В устах Джона слова «человек» часто было равнозначно слову «дурак».
— Говорят ведь, — заметил я, — что и кошке позволено смотреть на короля.
— Да, — ответил он. — Но может ли кошка по-настоящему увидеть короля? Можешь ли ты, киска, по-настоящему разглядеть меня?
Таков он был на всем своем жизненном пути от странного ребенка до взрослого мужчины.

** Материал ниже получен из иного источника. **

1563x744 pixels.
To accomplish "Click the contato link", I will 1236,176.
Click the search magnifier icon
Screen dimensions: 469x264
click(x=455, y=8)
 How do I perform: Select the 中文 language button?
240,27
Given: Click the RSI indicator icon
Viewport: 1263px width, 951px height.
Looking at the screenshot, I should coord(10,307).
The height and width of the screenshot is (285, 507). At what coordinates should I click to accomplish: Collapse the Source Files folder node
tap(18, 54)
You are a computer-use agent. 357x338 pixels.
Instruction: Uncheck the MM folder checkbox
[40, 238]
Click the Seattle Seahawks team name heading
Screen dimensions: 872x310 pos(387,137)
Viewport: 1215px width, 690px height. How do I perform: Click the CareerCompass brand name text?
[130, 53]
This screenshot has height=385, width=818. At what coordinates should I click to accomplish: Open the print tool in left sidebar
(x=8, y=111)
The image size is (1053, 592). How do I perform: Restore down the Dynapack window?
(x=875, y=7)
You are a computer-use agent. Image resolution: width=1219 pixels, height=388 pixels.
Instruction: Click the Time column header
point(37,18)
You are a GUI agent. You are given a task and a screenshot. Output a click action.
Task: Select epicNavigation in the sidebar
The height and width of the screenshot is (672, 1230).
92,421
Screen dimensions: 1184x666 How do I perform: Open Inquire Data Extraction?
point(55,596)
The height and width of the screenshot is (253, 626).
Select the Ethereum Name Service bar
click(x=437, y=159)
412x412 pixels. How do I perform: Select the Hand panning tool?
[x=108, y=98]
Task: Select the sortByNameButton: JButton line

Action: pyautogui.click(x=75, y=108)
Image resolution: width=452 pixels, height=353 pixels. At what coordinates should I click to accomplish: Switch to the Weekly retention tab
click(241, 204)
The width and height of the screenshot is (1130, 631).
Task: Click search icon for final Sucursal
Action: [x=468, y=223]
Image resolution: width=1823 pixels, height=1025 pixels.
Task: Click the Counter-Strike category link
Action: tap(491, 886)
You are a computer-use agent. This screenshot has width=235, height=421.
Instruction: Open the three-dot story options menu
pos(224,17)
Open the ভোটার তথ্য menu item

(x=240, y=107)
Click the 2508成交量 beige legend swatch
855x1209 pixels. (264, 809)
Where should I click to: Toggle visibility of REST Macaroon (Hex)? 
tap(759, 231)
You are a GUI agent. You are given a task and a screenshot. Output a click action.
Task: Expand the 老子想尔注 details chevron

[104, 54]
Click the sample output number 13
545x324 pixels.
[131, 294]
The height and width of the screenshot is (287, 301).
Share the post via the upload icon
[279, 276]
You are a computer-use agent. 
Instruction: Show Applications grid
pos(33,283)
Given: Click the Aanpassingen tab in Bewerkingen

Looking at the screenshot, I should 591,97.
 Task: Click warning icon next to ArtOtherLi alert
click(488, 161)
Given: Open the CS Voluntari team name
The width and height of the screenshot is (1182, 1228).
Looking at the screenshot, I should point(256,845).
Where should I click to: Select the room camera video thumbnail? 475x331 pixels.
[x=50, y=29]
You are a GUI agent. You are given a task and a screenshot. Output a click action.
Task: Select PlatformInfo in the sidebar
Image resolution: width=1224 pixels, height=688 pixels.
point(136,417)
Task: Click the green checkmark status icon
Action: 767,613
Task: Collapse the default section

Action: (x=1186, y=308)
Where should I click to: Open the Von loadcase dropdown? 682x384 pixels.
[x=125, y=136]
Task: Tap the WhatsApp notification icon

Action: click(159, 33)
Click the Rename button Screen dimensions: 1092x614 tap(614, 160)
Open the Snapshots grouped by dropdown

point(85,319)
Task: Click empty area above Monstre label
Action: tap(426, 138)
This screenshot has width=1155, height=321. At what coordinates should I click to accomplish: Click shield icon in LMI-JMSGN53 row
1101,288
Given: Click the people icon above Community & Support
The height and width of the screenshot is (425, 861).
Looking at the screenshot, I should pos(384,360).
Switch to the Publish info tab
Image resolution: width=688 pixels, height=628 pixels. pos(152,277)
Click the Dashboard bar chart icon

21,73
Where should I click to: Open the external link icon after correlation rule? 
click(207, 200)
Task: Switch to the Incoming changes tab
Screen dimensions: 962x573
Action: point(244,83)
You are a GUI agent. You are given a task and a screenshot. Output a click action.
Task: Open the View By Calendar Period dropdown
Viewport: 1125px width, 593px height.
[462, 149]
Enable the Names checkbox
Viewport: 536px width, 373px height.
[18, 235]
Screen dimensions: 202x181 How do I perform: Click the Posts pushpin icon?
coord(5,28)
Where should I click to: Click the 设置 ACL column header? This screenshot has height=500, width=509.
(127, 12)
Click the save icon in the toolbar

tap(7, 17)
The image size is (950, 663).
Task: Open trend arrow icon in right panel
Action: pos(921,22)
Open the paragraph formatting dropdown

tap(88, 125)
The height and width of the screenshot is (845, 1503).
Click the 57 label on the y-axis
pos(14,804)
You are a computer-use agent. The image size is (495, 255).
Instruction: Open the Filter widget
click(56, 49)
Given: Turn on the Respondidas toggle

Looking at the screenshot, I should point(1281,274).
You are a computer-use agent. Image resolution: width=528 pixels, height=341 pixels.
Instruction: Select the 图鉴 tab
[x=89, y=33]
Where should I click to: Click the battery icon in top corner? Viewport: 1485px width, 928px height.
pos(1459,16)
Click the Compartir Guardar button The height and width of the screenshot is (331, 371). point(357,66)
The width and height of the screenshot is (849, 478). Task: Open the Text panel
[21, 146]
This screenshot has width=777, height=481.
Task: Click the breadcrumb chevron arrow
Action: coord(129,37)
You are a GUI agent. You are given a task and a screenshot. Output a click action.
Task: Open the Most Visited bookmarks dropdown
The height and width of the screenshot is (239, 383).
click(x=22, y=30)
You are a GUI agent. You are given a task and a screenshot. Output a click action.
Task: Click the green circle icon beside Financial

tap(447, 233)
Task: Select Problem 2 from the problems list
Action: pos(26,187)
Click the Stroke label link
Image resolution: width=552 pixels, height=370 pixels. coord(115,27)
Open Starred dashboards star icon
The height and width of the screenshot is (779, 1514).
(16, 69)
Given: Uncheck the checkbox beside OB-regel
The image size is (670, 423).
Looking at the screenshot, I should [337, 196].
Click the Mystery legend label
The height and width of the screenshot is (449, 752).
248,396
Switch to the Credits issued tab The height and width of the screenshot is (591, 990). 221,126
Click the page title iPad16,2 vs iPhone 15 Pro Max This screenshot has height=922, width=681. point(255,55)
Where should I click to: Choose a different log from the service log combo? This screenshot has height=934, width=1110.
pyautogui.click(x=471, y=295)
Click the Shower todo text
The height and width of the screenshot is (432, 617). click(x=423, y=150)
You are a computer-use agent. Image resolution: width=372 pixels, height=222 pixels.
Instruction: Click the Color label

И Джон конечно был прав. Хотя я и знал его с самого рождения, и был близким другом уже очень давно, я практически ничего не знал о внутреннем, настоящем его существе. На сегодняшний день все, что мне известно — это поразительные события в его жизни. Что он не умел ходить до шести лет, но до того, как ему исполнилось десять, совершил несколько краж и убил полицейского. Что в восемнадцать он, все еще выглядевший как маленький мальчик, основал свою странную колонию в районе Южных Морей[1]. А в двадцать три года, по-прежнему имея не самую солидную внешность, он обхитрил шесть военных кораблей, посланных шестью Великими Державами[2] на его поимку. Я знаю, как погибли Джон и все его последователи.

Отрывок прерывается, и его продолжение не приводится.